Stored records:
-*-
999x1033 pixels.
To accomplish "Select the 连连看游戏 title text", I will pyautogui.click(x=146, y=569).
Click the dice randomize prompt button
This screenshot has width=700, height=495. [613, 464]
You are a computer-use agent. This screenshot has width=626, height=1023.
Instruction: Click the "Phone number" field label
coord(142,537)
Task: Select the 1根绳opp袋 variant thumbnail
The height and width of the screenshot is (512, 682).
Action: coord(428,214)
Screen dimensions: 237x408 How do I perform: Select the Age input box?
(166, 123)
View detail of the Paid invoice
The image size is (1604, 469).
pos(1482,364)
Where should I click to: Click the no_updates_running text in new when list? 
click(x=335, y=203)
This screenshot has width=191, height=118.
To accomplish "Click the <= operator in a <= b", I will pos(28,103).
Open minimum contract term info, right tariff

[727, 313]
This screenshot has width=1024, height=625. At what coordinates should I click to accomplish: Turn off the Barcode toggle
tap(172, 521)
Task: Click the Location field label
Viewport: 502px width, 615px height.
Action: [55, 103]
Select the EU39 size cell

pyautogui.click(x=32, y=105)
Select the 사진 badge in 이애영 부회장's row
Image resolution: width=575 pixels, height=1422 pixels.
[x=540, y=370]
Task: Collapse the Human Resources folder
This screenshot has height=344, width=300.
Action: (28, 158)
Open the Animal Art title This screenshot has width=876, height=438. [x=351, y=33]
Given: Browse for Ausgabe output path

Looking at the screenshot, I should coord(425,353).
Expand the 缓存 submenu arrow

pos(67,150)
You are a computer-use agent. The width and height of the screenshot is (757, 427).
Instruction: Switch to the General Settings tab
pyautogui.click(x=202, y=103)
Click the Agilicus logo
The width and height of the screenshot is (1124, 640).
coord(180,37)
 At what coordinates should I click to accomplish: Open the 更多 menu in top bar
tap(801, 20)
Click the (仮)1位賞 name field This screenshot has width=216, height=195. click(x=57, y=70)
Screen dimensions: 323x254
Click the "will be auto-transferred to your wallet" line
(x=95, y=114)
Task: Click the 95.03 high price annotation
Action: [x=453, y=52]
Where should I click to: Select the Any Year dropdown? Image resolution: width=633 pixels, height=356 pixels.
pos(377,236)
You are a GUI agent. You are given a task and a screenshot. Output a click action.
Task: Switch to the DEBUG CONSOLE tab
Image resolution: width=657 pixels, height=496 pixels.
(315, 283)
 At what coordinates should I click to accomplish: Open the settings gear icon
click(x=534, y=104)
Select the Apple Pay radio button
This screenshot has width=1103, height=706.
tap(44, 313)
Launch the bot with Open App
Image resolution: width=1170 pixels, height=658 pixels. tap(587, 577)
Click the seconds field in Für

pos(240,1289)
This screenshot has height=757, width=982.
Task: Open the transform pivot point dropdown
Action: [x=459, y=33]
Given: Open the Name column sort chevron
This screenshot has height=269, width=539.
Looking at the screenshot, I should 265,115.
-*-
### Prompt
Only an exact copy of the data above will do.

### Exercise output
999x1033 pixels.
To accomplish "Select the 连连看游戏 title text", I will pyautogui.click(x=146, y=569).
Click the dice randomize prompt button
This screenshot has width=700, height=495. [613, 464]
You are a computer-use agent. This screenshot has width=626, height=1023.
Instruction: Click the "Phone number" field label
coord(142,537)
Task: Select the 1根绳opp袋 variant thumbnail
The height and width of the screenshot is (512, 682).
Action: coord(428,214)
Screen dimensions: 237x408 How do I perform: Select the Age input box?
(166, 123)
View detail of the Paid invoice
The image size is (1604, 469).
pos(1482,364)
Where should I click to: Click the no_updates_running text in new when list? 
click(x=335, y=203)
This screenshot has width=191, height=118.
To accomplish "Click the <= operator in a <= b", I will pos(28,103).
Open minimum contract term info, right tariff

[727, 313]
This screenshot has width=1024, height=625. At what coordinates should I click to accomplish: Turn off the Barcode toggle
tap(172, 521)
Task: Click the Location field label
Viewport: 502px width, 615px height.
Action: [55, 103]
Select the EU39 size cell

pyautogui.click(x=32, y=105)
Select the 사진 badge in 이애영 부회장's row
Image resolution: width=575 pixels, height=1422 pixels.
[x=540, y=370]
Task: Collapse the Human Resources folder
This screenshot has height=344, width=300.
Action: (28, 158)
Open the Animal Art title This screenshot has width=876, height=438. [x=351, y=33]
Given: Browse for Ausgabe output path

Looking at the screenshot, I should coord(425,353).
Expand the 缓存 submenu arrow

pos(67,150)
You are a computer-use agent. The width and height of the screenshot is (757, 427).
Instruction: Switch to the General Settings tab
pyautogui.click(x=202, y=103)
Click the Agilicus logo
The width and height of the screenshot is (1124, 640).
coord(180,37)
 At what coordinates should I click to accomplish: Open the 更多 menu in top bar
tap(801, 20)
Click the (仮)1位賞 name field This screenshot has width=216, height=195. click(x=57, y=70)
Screen dimensions: 323x254
Click the "will be auto-transferred to your wallet" line
(x=95, y=114)
Task: Click the 95.03 high price annotation
Action: [x=453, y=52]
Where should I click to: Select the Any Year dropdown? Image resolution: width=633 pixels, height=356 pixels.
pos(377,236)
You are a GUI agent. You are given a task and a screenshot. Output a click action.
Task: Switch to the DEBUG CONSOLE tab
Image resolution: width=657 pixels, height=496 pixels.
(315, 283)
 At what coordinates should I click to accomplish: Open the settings gear icon
click(x=534, y=104)
Select the Apple Pay radio button
This screenshot has width=1103, height=706.
tap(44, 313)
Launch the bot with Open App
Image resolution: width=1170 pixels, height=658 pixels. tap(587, 577)
Click the seconds field in Für

pos(240,1289)
This screenshot has height=757, width=982.
Task: Open the transform pivot point dropdown
Action: [x=459, y=33]
Given: Open the Name column sort chevron
This screenshot has height=269, width=539.
Looking at the screenshot, I should 265,115.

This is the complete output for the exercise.